How Does The Clean Slate Act Compare To Laws In Other Countries?

There is an old saying that fashion trends start in Europe before crossing the Atlantic a few years later. Then they are distributed throughout North America from New York and Los Angeles. While there once was some truth to this belief, fashion houses in the New World might beg to differ. Nonetheless, when it comes to criminal justice reform, it does seem like the Old World has become more advanced than the United States.

Numerous other countries have already addressed issues like rehabilitation, sealing prior convictions and allowing justice-impacted people to re-enter society. These countries have seen how a felony conviction can stand in the way of employment. And they have already taken steps to address the situation. But, compared to these other countries, the United States still lags behind when it comes to ideas like New York’s Clean Slate Act (or even other Ban the Box proposals).

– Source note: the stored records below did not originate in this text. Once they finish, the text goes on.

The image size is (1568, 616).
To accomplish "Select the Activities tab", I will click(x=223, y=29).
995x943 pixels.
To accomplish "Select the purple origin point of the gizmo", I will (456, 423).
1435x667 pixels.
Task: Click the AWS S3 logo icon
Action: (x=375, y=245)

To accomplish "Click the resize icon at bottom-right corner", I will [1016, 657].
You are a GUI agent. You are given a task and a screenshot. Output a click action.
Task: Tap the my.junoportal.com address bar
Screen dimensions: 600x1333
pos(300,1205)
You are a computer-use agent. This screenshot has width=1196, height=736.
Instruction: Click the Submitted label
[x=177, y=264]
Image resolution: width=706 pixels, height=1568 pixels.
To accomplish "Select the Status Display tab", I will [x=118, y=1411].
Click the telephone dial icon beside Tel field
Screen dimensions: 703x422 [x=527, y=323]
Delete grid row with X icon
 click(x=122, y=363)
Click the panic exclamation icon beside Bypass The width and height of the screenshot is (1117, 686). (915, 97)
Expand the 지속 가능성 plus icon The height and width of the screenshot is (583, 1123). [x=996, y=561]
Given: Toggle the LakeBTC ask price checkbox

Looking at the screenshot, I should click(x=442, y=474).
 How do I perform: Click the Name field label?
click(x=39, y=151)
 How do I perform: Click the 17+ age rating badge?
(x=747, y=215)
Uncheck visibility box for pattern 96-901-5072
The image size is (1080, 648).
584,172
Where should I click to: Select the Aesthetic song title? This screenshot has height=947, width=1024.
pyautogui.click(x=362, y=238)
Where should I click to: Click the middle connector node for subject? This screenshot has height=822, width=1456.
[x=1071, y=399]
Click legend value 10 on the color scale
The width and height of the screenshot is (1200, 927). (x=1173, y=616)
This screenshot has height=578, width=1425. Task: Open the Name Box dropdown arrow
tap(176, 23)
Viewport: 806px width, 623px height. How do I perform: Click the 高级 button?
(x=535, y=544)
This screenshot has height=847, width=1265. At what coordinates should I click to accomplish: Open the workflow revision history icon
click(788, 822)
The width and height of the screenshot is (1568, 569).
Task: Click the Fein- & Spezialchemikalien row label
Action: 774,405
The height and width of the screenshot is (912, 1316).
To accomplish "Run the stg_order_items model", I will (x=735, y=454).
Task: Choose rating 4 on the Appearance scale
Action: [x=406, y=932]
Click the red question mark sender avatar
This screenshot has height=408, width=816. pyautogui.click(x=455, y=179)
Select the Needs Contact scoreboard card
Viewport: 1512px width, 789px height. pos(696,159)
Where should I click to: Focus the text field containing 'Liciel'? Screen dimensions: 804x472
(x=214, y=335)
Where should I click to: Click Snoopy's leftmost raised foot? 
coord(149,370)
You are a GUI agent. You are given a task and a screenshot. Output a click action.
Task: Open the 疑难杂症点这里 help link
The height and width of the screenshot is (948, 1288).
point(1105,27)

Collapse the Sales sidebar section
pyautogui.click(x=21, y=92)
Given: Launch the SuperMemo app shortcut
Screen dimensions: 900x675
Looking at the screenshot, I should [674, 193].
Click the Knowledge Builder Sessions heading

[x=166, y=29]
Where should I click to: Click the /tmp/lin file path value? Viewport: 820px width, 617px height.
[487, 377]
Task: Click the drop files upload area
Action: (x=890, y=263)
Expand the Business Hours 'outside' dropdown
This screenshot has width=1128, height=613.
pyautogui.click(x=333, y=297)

The Issue With Comparative Law Exercises

One of the threshold issues when comparing laws from different nations is that no two systems of law are identical. For example, the United States follows a common-law system, just like the United Kingdom, Canada and Australia. Under the common law, courts interpret the written laws such as the United States Constitution and the New York Penal Code in light of judicial rulings and prior customs. As a result, the laws are subject to interpretation both by the enforcement arm of the government and the judiciary.

But civil-law countries like Germany are different. There, the laws are interpreted as written. So, the role of judges changes with them acting as a super tribunal that not only determines guilt or innocence but also can question the parties. In this sense, they become actively involved in investigating the facts of a case. This is in stark contrast to the American system. Here, the two teams of lawyers act as advocates for the State and the defendant in an adversarial manner. And the judge serves the role of impartial referee.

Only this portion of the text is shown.